##### STUDY TEXT

Gerry Fay

Article Credit:  Carolyn Webb, Sunday Age August 21, 2022

"I No longer needed medication and started to enjoy life again."

"Gerry Fay says walking football has given him a new lease on life."

The year 2020 is remembered as a tough one for victorians, but it was particularly hard for Mill Park retiree Gerry Fay.

Fay’s wife Geraldine, died of cancer in February that year and, during a series of COVID-19 lockdowns, Fay found himself at home lone for long stretches.

He took medication for anxiety and felt “locked up and stressed out”.

One of the keys to Fay getting back to life, once lockdowns lifted, was resuming his involvement in walking football.

“To get involved in an activity again, be planning events and tournaments, that kept me occupied and gave things to do instead of sitting in the house on my own,” he said. “It is all about exercising, having fun and socialising. So this helped me get back to some sort of normality, I no longer needed the medication and started to enjoy life again.”

A new but growing sport, walking football is modified form of soccer aimed at seniors, with smaller teams, no running, the ball is kept below hip height and the focus is on fun and friendship.

##########
##### RAW DATA

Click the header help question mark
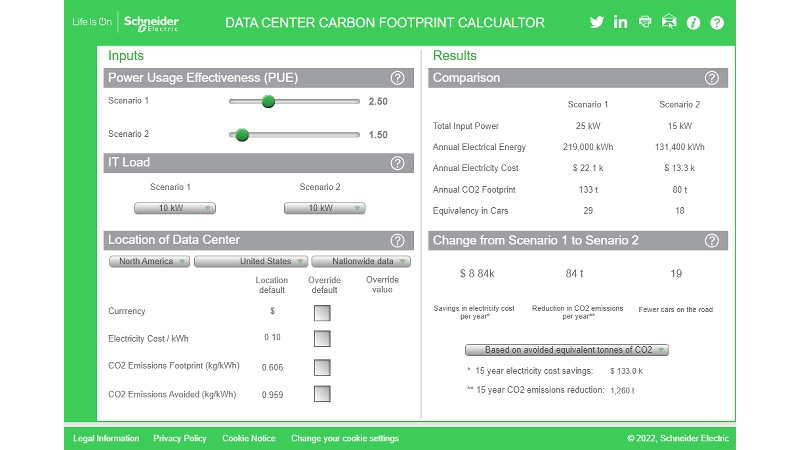The width and height of the screenshot is (800, 450). tap(717, 23)
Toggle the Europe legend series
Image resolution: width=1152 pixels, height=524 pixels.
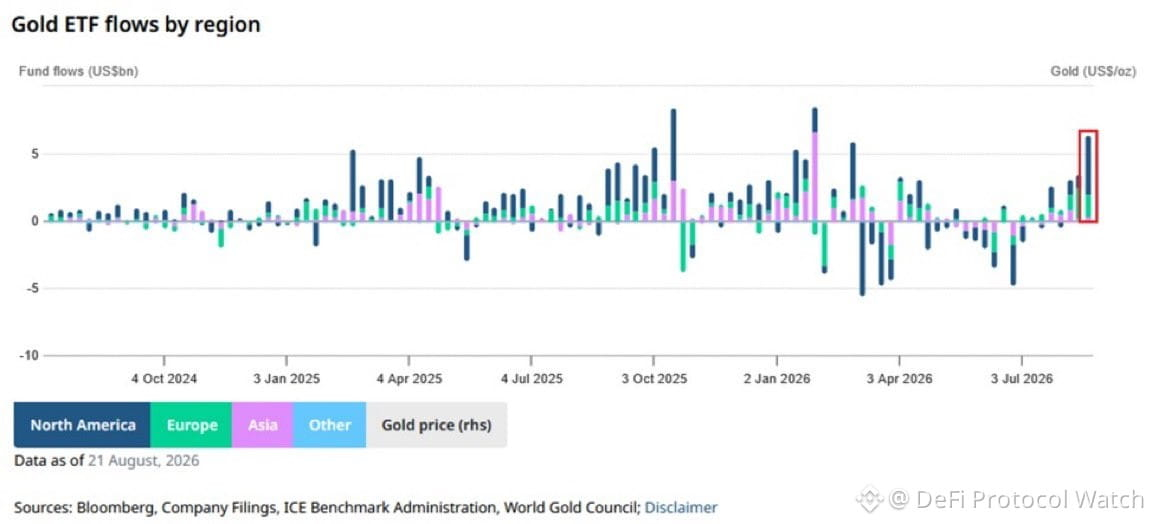tap(191, 425)
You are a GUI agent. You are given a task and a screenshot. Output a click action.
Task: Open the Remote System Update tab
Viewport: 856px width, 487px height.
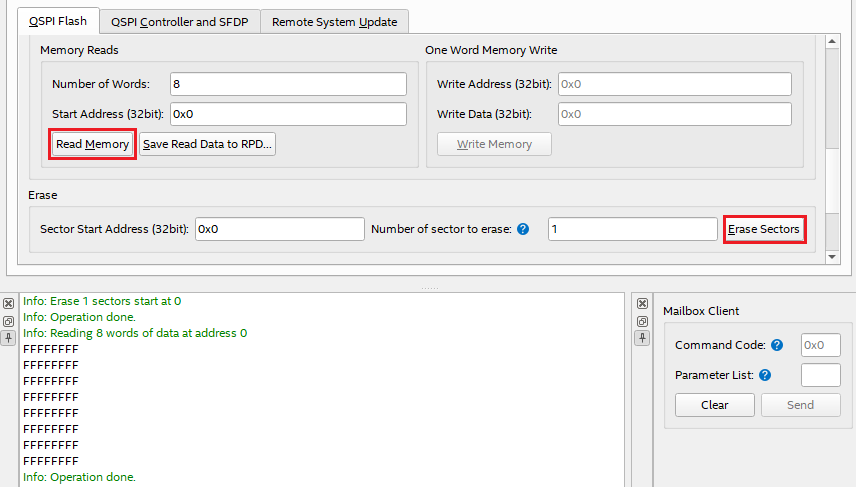tap(334, 21)
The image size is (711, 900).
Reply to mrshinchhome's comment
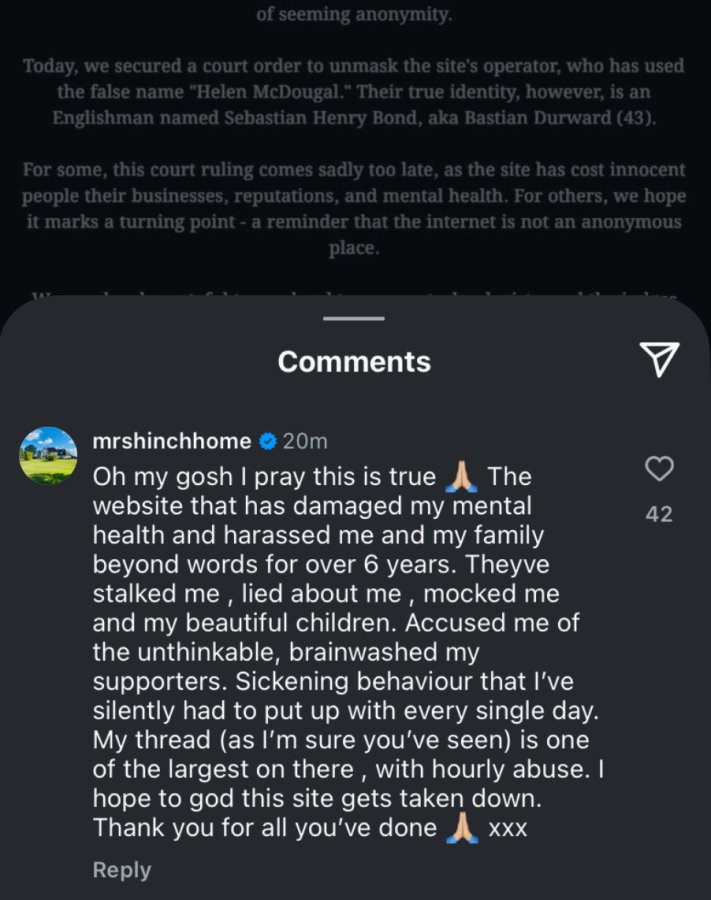(122, 869)
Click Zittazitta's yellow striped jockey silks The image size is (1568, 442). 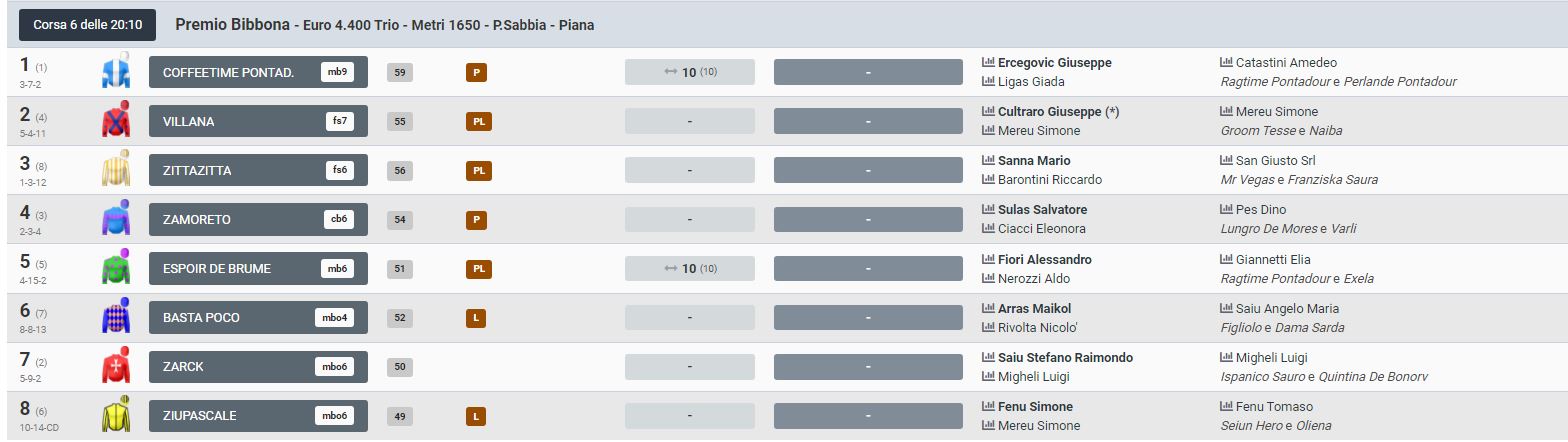tap(116, 169)
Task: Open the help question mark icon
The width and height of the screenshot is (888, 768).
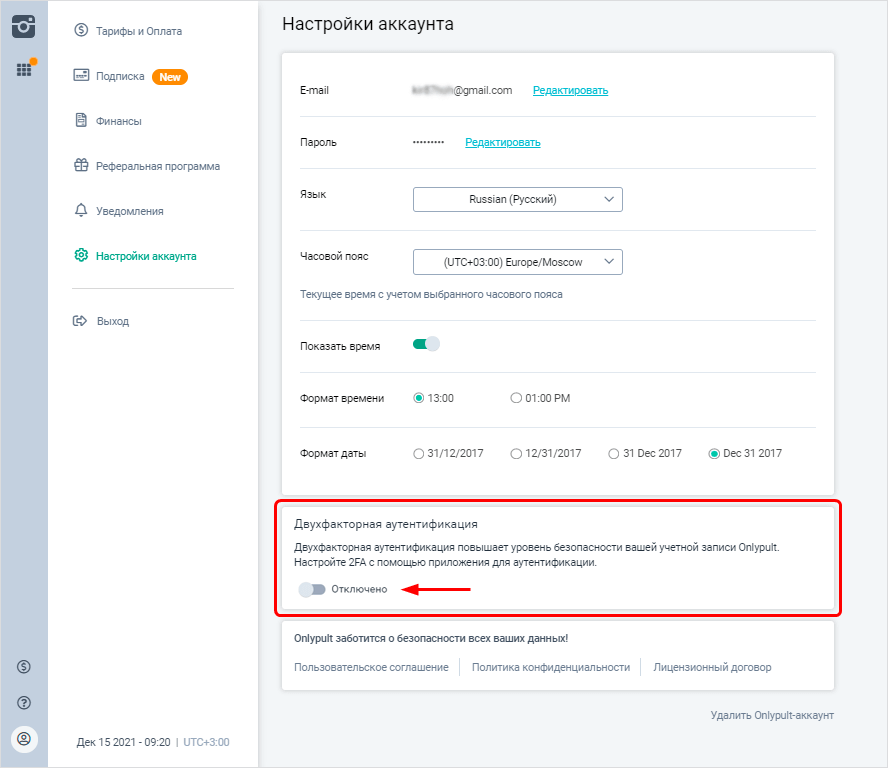Action: pos(24,702)
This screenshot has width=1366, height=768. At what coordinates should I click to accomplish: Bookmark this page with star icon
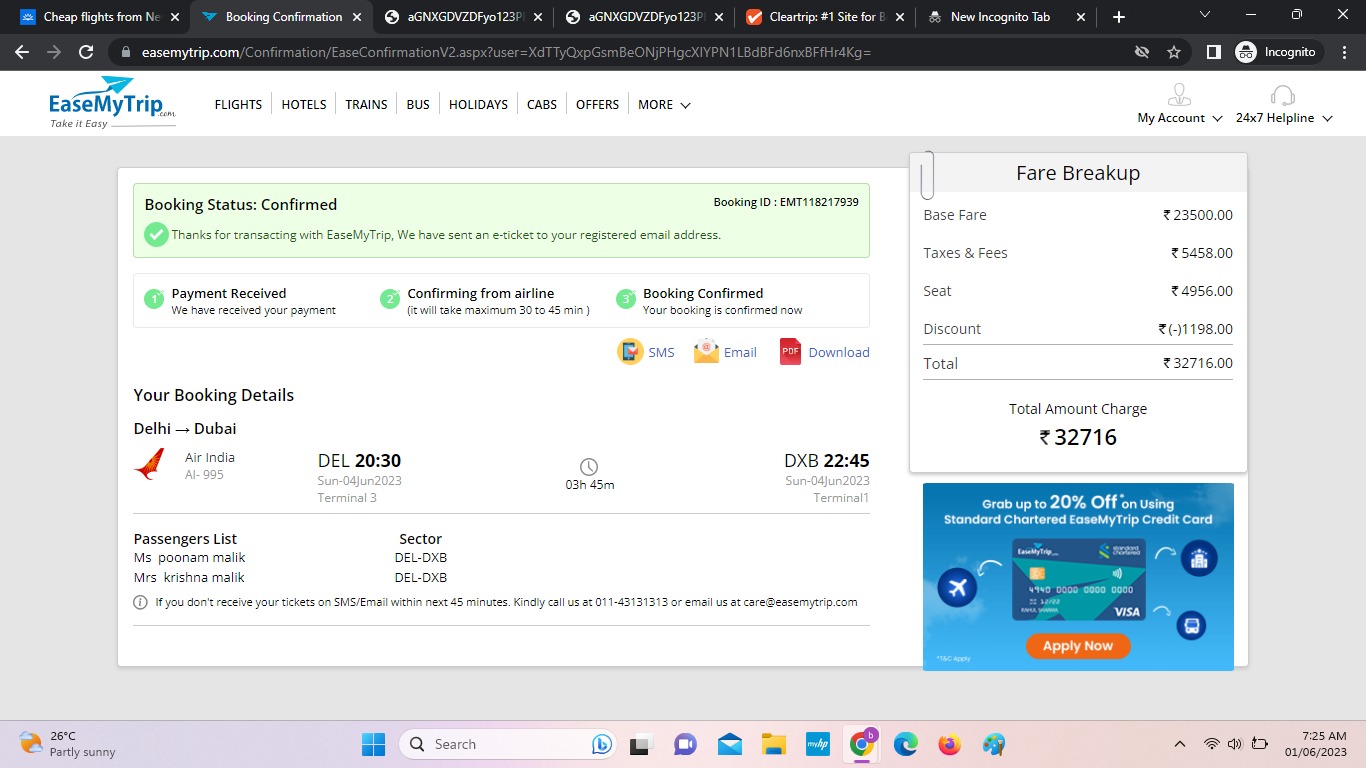pyautogui.click(x=1174, y=52)
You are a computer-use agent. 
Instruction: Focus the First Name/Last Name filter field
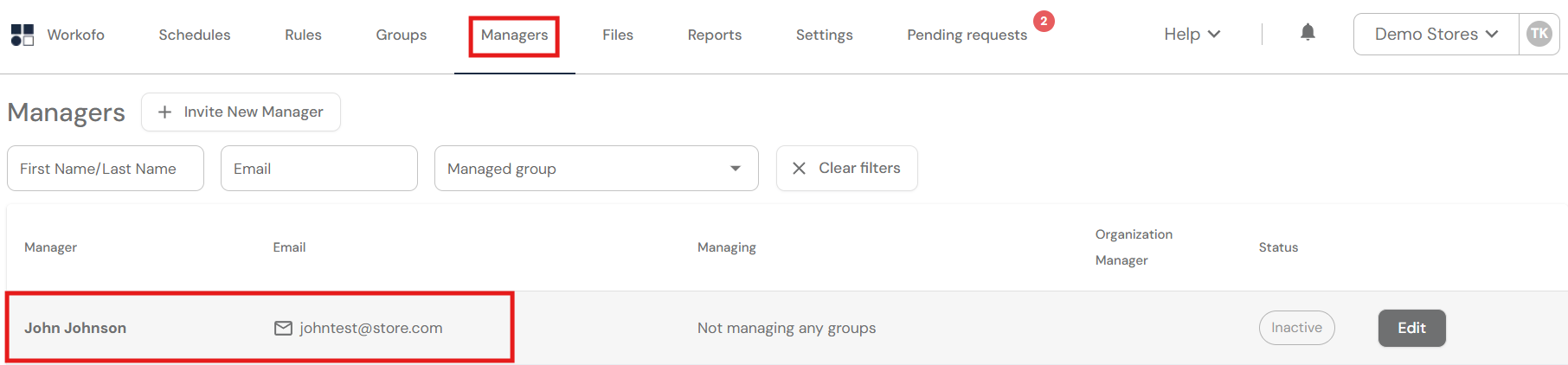tap(106, 169)
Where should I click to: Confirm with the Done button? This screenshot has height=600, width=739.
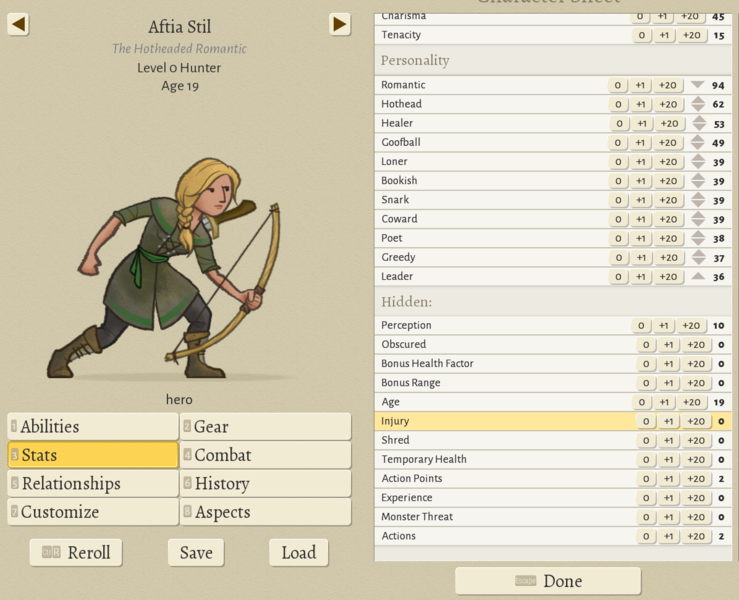(x=548, y=581)
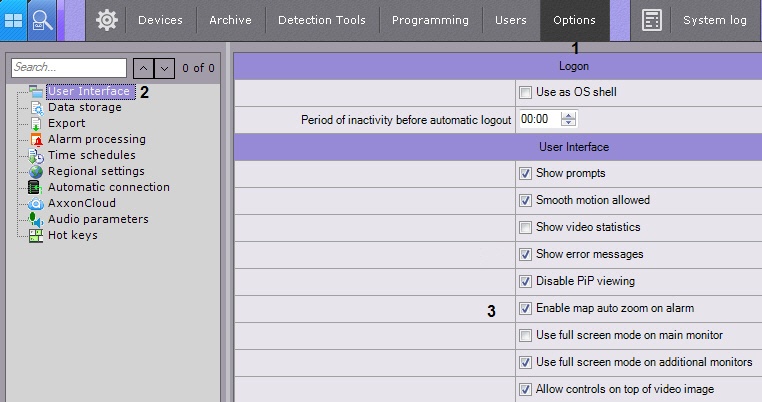Select the AxxonCloud icon in tree

(37, 204)
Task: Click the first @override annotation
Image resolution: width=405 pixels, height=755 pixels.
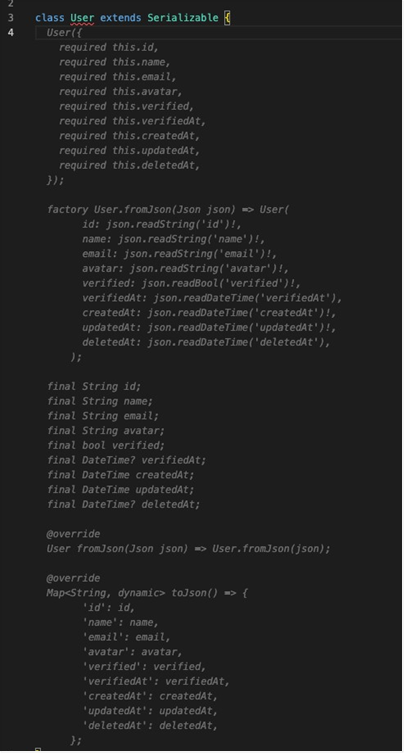Action: pyautogui.click(x=73, y=534)
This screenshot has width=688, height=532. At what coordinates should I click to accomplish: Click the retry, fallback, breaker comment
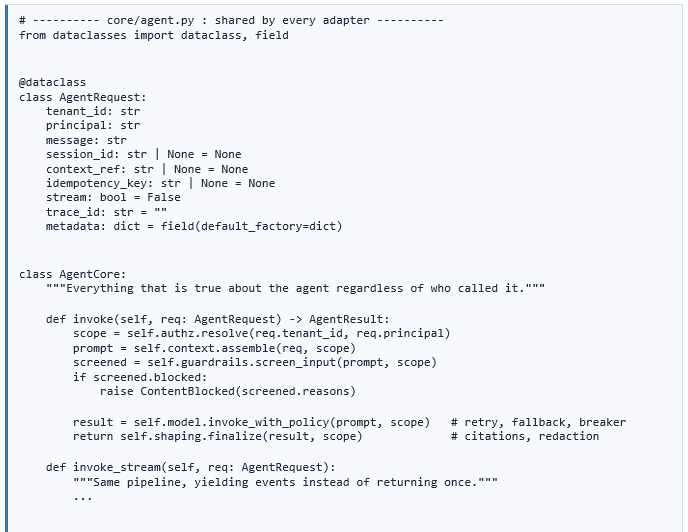click(x=538, y=422)
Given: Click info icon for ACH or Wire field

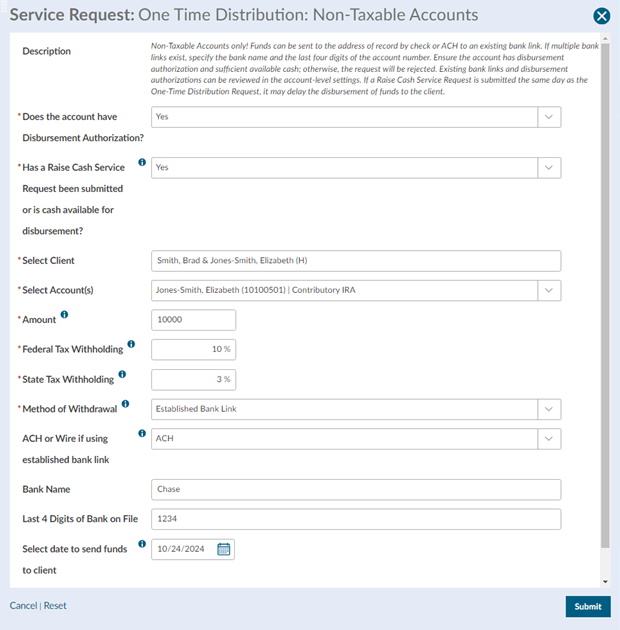Looking at the screenshot, I should tap(142, 434).
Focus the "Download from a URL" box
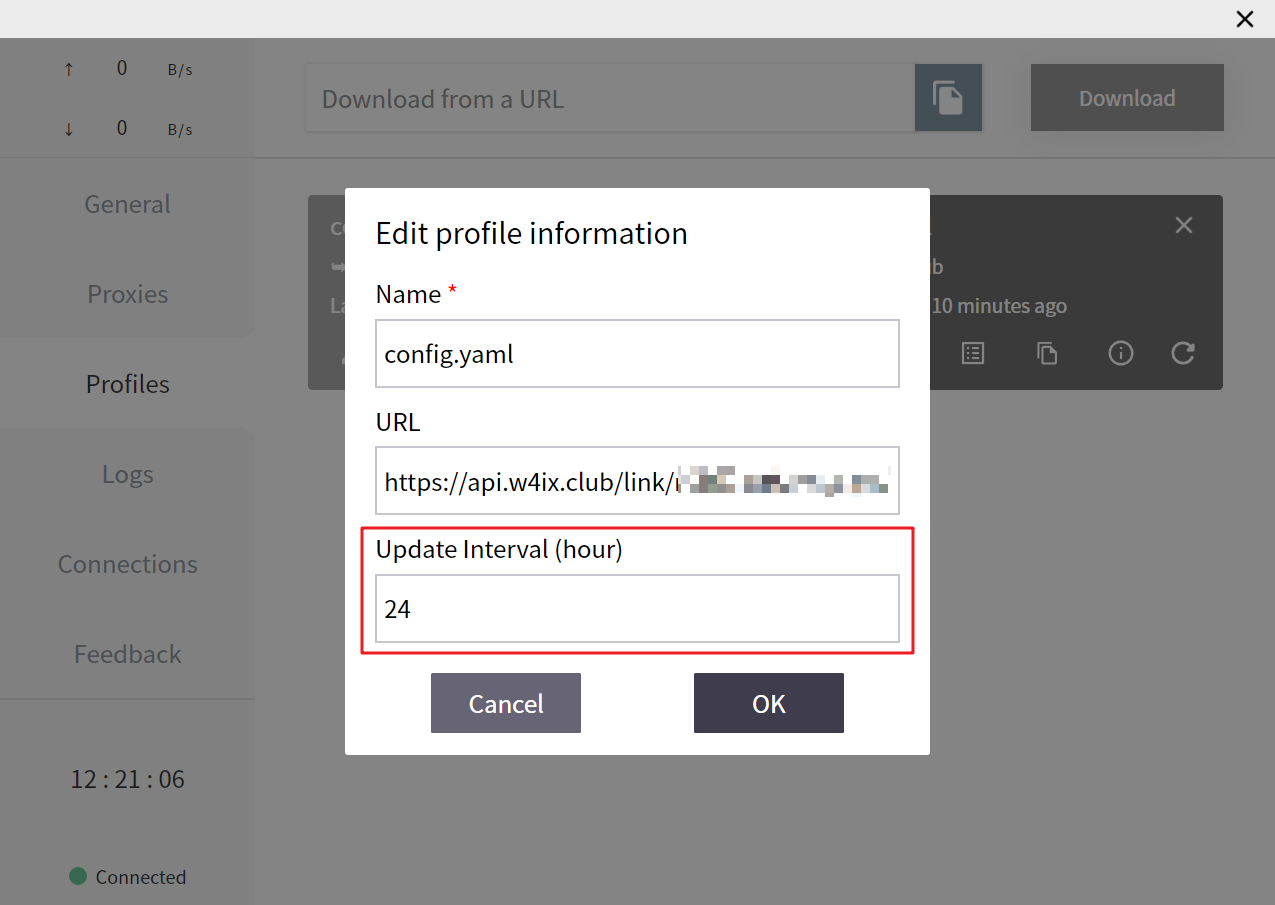The height and width of the screenshot is (905, 1275). coord(610,98)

##########

→ **TASK LIST**
(A) In the article about Gerry Fay, what age group is walking football aimed at?
(B) Reproduce the Gerry Fay article between "Article Credit:  Carolyn" and "for long stretches.", inclusive, and substitute "pensioner" for "retiree".
(C) Pick up the article about Gerry Fay after its last sentence and keep writing it.
The records come from a different source than the article.

→ **EXPECTED RESPONSES**
(A) It is aimed at seniors.

(B)
Article Credit:  Carolyn Webb, Sunday Age August 21, 2022

"I No longer needed medication and started to enjoy life again."

"Gerry Fay says walking football has given him a new lease on life."

The year 2020 is remembered as a tough one for victorians, but it was particularly hard for Mill Park pensioner Gerry Fay.

Fay’s wife Geraldine, died of cancer in February that year and, during a series of COVID-19 lockdowns, Fay found himself at home lone for long stretches.

(C)
Fay, 72, took over whittlesea council’s then-new walking football program in 2017, one of the first in victoria. He had played Gaelic football and soccer when younger in his native Belfast and kept fit with gym, fun runs and playing indoor soccer after migrating to Melbourne.

Fay helps organise Whittlesea U3A (University of the third Age) teams that has more than 25 men and women, most aged over 55, who train on Thursdays at YMCA leisure City centre in Epping, north of Melbourne.

Two whittlesea U3A teams competed in the Pan Pacific Masters Games on the Gold Coast.

Fay says players look forward to his club’s Thursday training and often go out for coffee and have made friends among the group.